[Records taken from a data source]
— BEGIN —
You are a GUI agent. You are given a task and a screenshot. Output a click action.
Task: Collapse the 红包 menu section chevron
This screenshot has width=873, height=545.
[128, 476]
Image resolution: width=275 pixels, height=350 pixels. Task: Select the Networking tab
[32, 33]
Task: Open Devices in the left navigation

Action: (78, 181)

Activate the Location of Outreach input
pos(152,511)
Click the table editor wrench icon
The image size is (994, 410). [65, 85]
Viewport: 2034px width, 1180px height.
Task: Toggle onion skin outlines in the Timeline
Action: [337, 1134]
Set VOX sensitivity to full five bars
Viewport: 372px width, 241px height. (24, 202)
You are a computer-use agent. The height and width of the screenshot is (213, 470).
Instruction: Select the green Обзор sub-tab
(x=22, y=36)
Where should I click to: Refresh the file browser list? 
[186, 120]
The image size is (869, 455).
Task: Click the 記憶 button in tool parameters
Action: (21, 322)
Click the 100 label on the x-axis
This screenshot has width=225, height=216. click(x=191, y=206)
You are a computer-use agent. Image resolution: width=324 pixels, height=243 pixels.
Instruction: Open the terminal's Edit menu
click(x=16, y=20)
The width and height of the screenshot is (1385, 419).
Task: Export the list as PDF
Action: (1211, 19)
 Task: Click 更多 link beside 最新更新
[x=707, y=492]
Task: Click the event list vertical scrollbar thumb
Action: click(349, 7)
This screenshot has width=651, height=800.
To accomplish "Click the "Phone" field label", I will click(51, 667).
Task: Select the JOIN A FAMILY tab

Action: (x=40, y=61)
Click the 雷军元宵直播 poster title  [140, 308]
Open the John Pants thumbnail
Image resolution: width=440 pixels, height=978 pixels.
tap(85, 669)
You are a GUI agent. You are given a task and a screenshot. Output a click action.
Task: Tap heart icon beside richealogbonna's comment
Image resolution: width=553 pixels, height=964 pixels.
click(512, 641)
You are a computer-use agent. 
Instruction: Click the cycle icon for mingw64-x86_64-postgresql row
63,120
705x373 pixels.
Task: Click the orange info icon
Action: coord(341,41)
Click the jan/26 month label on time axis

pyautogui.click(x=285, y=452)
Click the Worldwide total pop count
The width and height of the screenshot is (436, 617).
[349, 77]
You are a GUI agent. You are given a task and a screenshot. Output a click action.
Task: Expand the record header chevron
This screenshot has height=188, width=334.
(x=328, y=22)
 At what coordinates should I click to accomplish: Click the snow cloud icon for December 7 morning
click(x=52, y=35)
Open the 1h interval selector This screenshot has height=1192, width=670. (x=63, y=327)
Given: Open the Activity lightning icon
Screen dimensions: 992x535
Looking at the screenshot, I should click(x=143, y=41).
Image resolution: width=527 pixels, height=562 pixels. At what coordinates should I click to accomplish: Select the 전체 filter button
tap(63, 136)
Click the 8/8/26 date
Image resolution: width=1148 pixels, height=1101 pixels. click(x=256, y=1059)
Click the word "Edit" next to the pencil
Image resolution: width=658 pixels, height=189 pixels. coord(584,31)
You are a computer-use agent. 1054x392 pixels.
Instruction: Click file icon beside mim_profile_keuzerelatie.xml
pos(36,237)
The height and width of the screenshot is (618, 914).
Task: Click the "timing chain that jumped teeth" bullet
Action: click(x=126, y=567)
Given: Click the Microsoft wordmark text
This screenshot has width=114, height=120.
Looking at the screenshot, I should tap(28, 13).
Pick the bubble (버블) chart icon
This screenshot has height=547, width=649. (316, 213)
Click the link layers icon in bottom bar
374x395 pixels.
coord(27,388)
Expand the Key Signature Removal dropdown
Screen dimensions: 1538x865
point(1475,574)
— END —
--- Problem requirements ---
Pull out each line in the material that contains the string "computer".

--- Exercise result ---
You are a computer-use agent. The height and width of the screenshot is (213, 470).
You are a computer-use agent. Image resolution: width=324 pixels, height=243 pixels.
You are a computer-use agent. 
You are a computer-use agent. 1054x392 pixels.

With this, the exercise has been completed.